▶ [DATA SHOWN]
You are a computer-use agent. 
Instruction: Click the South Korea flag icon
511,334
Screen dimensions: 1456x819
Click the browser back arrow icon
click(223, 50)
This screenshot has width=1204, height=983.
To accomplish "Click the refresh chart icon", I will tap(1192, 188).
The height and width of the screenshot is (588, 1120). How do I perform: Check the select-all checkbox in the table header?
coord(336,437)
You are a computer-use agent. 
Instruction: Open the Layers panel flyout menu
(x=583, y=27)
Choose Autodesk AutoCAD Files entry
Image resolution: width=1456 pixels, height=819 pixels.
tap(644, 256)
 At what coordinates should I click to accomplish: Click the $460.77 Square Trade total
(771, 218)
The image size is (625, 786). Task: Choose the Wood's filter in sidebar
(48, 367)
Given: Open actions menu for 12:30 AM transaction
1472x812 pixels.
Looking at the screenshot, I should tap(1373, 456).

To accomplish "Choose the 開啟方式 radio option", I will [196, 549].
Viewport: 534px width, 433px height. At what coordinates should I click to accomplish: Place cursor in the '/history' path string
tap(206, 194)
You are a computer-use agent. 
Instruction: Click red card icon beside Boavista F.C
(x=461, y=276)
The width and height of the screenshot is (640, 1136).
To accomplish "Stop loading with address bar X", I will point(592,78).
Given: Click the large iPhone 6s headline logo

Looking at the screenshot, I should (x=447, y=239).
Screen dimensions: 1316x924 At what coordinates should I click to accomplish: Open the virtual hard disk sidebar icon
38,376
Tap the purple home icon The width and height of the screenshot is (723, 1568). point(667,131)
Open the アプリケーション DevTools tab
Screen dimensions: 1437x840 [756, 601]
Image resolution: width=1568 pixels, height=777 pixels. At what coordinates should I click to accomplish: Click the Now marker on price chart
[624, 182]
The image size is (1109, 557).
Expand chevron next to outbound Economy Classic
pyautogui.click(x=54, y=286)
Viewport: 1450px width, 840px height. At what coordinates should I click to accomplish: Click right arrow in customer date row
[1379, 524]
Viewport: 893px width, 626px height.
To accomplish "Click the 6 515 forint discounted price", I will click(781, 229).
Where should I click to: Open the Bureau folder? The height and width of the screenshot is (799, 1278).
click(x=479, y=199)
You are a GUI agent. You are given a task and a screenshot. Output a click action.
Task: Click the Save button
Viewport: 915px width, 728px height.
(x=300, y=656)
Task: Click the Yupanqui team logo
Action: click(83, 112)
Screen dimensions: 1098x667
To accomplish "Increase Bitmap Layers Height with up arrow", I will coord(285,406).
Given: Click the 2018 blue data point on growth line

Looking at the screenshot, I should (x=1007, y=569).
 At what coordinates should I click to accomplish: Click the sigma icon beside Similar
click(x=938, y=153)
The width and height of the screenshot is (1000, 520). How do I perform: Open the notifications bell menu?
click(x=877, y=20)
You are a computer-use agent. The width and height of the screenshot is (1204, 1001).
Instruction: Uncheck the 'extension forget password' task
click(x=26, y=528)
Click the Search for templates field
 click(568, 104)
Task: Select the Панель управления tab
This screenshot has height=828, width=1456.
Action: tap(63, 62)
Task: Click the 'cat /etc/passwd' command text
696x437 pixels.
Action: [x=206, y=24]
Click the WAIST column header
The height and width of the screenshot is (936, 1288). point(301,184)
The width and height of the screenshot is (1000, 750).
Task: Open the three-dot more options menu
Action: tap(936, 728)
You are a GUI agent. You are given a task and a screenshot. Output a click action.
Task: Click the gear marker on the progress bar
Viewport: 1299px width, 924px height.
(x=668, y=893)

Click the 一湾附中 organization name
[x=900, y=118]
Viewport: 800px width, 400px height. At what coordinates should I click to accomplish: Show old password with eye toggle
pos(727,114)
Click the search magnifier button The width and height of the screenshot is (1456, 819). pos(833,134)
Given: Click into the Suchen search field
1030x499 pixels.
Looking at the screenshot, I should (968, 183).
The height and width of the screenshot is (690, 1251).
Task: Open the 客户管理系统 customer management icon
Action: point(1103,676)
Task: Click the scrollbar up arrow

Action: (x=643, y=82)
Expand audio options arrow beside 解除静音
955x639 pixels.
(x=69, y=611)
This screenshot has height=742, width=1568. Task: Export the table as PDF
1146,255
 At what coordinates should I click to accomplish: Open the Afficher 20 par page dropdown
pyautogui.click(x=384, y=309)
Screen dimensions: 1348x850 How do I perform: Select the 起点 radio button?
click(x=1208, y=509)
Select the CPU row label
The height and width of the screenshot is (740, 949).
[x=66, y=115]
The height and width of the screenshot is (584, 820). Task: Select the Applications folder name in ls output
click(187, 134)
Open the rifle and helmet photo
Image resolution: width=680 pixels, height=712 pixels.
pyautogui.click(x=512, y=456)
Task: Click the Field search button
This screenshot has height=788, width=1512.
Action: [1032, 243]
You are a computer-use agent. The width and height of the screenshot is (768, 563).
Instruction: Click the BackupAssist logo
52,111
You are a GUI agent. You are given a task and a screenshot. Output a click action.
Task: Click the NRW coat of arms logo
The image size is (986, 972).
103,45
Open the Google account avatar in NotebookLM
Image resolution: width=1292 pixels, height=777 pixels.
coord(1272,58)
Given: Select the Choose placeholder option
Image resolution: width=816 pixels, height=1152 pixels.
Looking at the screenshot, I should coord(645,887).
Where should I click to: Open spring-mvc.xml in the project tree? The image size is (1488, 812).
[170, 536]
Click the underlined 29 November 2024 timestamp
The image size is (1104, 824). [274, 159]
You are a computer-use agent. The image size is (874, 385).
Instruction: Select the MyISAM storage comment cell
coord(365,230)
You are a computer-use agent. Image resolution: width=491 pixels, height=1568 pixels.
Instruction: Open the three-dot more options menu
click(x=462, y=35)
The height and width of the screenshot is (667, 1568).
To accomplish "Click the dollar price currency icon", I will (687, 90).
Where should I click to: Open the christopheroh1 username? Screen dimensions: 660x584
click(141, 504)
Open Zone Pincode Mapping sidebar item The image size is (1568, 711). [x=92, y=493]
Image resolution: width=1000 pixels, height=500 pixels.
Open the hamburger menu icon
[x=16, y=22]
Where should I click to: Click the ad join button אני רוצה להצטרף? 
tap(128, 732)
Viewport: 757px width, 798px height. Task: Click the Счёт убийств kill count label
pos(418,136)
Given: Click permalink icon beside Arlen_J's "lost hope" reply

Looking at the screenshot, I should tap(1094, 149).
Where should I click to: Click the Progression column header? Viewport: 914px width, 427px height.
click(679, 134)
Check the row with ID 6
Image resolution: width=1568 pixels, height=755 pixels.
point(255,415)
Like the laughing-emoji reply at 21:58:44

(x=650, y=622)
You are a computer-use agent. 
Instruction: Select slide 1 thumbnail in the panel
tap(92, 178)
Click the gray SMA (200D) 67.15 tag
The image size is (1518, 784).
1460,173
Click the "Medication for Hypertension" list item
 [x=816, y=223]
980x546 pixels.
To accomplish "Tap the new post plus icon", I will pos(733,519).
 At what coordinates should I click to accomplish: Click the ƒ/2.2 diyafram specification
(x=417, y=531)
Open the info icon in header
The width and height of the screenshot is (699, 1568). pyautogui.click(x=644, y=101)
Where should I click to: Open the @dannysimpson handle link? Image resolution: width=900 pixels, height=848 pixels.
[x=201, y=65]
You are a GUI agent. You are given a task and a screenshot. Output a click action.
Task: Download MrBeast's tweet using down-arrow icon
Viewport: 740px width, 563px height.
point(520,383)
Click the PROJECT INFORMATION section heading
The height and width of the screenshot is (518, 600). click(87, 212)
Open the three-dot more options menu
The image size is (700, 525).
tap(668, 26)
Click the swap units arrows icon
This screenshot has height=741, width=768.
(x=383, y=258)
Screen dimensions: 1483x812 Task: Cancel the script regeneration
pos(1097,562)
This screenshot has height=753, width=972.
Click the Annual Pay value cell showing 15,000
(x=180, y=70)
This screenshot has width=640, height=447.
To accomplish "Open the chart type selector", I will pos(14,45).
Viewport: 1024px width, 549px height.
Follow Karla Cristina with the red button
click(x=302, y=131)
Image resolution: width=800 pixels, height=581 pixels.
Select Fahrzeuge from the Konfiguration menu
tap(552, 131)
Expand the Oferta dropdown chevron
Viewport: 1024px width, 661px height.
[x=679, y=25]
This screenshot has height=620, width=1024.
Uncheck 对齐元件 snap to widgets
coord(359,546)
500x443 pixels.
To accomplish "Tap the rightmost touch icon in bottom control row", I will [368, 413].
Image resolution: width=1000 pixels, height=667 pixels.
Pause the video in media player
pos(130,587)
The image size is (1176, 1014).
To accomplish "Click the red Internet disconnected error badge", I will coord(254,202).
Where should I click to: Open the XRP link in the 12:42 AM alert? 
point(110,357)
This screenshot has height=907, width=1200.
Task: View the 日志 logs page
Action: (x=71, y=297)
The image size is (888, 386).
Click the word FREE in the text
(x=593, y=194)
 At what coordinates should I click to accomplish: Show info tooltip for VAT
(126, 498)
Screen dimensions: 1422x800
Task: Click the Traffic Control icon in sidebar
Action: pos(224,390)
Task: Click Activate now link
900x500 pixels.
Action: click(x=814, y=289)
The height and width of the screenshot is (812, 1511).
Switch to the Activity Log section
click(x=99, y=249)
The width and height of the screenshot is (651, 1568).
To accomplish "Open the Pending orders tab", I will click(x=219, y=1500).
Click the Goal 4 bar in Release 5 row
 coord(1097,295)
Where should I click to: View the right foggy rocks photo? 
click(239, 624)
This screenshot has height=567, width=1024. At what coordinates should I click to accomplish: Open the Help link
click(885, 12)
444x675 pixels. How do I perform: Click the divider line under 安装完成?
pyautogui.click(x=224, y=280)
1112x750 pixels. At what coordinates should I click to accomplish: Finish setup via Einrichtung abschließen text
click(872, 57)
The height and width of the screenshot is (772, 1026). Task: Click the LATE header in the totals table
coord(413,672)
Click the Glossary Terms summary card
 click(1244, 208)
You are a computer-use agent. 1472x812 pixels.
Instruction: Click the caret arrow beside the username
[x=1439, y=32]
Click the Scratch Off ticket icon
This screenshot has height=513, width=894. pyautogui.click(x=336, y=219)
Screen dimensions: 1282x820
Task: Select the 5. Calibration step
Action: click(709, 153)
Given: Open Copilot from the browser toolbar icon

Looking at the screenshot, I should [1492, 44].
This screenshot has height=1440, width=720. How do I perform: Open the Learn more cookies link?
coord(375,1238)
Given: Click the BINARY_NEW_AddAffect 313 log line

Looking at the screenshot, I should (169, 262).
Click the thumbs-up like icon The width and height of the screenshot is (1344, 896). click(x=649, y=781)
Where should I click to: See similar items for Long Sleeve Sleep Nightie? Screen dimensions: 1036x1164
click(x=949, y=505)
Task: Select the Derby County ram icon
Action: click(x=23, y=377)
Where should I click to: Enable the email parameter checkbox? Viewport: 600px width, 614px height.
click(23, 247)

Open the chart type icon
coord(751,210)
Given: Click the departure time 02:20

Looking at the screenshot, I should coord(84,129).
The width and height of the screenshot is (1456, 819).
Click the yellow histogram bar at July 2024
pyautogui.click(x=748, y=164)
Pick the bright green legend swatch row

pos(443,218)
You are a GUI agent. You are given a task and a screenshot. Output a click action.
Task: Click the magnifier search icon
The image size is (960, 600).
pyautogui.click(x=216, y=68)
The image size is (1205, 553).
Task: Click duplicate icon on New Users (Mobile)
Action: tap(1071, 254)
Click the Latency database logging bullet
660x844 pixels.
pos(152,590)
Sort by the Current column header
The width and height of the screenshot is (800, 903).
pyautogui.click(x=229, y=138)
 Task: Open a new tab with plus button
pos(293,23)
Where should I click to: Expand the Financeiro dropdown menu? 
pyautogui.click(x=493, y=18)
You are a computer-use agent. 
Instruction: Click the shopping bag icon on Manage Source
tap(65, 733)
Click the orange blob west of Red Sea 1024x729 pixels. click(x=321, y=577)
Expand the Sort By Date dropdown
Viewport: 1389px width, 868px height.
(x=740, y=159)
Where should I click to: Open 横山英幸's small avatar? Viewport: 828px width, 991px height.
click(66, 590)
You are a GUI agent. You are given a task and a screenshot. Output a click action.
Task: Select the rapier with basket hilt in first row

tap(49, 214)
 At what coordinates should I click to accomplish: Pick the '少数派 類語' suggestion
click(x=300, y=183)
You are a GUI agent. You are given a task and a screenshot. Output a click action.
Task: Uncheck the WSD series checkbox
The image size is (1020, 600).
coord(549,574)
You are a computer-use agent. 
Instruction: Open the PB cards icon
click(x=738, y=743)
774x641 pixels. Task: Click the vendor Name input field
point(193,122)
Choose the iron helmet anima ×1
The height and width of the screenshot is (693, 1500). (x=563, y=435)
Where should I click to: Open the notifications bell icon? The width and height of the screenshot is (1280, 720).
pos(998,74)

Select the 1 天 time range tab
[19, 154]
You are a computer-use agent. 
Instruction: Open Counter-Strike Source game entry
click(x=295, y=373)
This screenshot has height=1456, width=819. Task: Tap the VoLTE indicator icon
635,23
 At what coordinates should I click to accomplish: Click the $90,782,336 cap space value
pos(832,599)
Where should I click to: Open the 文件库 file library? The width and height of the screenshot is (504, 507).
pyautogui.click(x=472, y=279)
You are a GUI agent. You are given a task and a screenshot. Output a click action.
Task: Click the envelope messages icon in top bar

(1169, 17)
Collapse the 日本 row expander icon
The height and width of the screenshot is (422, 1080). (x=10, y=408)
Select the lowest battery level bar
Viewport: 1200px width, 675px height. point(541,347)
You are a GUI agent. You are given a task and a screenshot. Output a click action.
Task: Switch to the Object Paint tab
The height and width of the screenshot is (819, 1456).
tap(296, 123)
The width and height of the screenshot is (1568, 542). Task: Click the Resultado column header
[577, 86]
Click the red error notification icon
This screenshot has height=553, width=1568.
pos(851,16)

▶ [WHAT THE TASK REQUIRES] Lay out the lines from the start through the line with "will tap(1192, 188)." as a two-column CSV with the columns "instruction" and "target". Give one row per item, with its text in one quoted field and its answer in the other, and turn any line breaks into spaces.

▶ [WRITTEN REPLY]
instruction,target
"You are a computer-use agent. Instruction: Click the South Korea flag icon","511,334"
"Screen dimensions: 1456x819 Click the browser back arrow icon","click(223, 50)"
"This screenshot has width=1204, height=983. To accomplish ""Click the refresh chart icon"",","I will tap(1192, 188)."